PloS one 2017 03 2212(3) e0174086 doi 10.1371/journal.pone.0174086
Programmes have had limited success in improving guideline adherence for chronic disease. Use of theory is recommended but is often absent in programmes conducted in ‘real-world’ rather than research settings.
MATERIALS AND METHODS
This mixed-methods study tested a retrospective theory-based approach to evaluate a ‘real-world’ programme in primary care to improve adherence to national guidelines for chronic obstructive pulmonary disease (COPD). Qualitative data, comprising analysis of documents generated throughout the programme (n>300), in-depth interviews with planners (clinicians, managers and improvement experts involved in devising, planning, and implementing the programme, n = 14) and providers (practice clinicians, n = 14) were used to construct programme theories, experiences of implementation and contextual factors influencing care. Quantitative analyses comprised controlled before-and-after analyses to test ‘early’ and evolved’ programme theories with comparators grounded in each theory. ‘Early’ theory predicted the programme would reduce emergency hospital admissions (EHA). It was tested using national analysis of standardized borough-level EHA rates between programme and comparator boroughs. ‘Evolved’ theory predicted practices with higher programme participation would increase guideline adherence and reduce EHA and costs. It was tested using a difference-in-differences analysis with linked primary and secondary care data to compare changes in diagnosis, management, EHA and costs, over time and by programme participation.
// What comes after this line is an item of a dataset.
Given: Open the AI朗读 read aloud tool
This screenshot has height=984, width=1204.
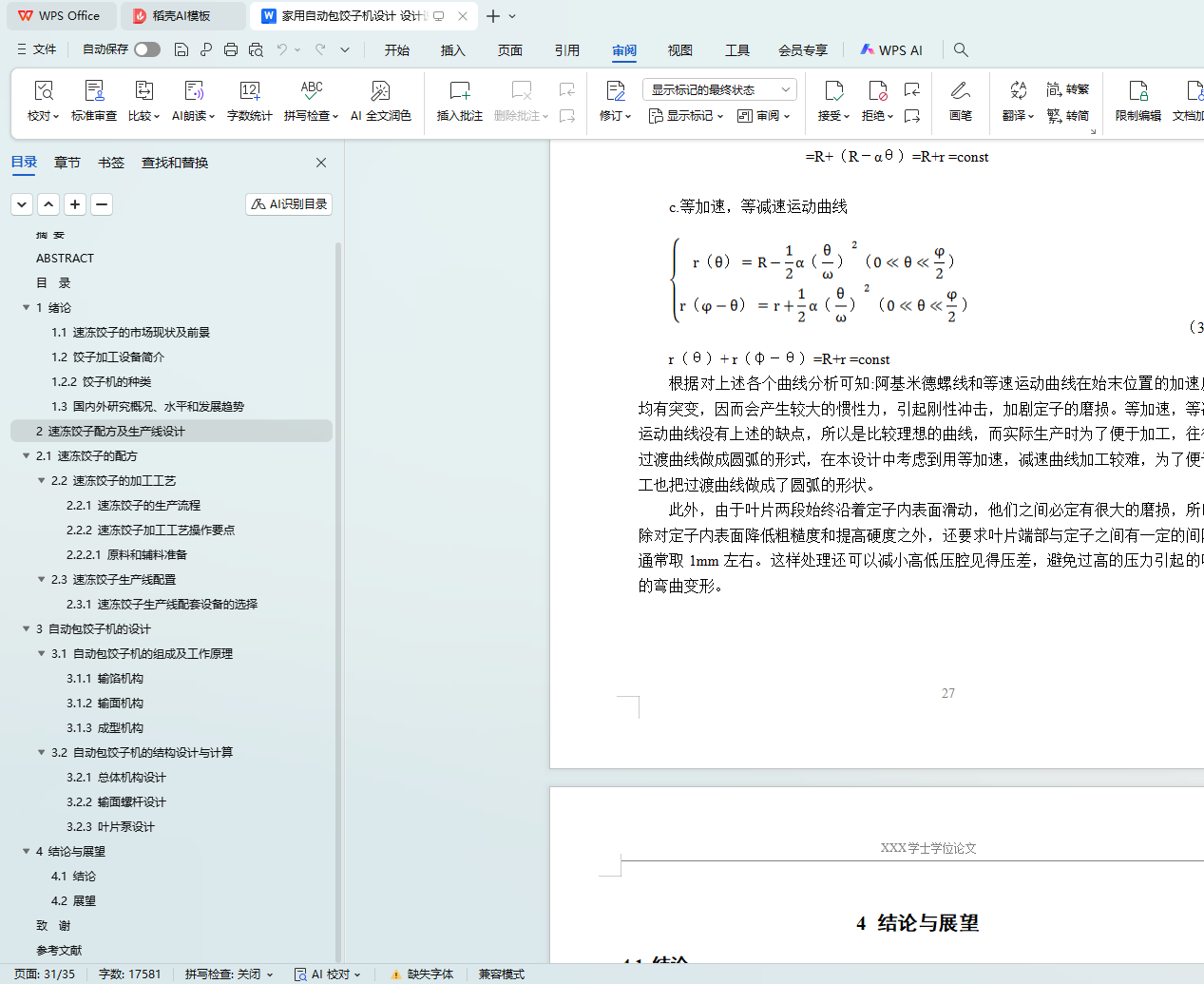Looking at the screenshot, I should click(x=193, y=100).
Contrary to programme planners’ predictions in ‘early’ and ‘evolved’ programme theories, admissions did not change following the programme. However, consistent with ‘evolved’ theory, higher guideline adoption occurred in practices with greater programme participation.
Retrospectively constructing theories based on the ideas of programme planners can enable evaluators to address some limitations encountered when evaluating programmes without a theoretical base. Prospectively articulating theory aided by existing models and mid-range implementation theories may strengthen guideline adoption efforts by prompting planners to scrutinise implementation methods. Benefits of deriving programme theory, with or without the aid of mid-range implementation theories, however, may be limited when the evidence underpinning guidelines is flawed.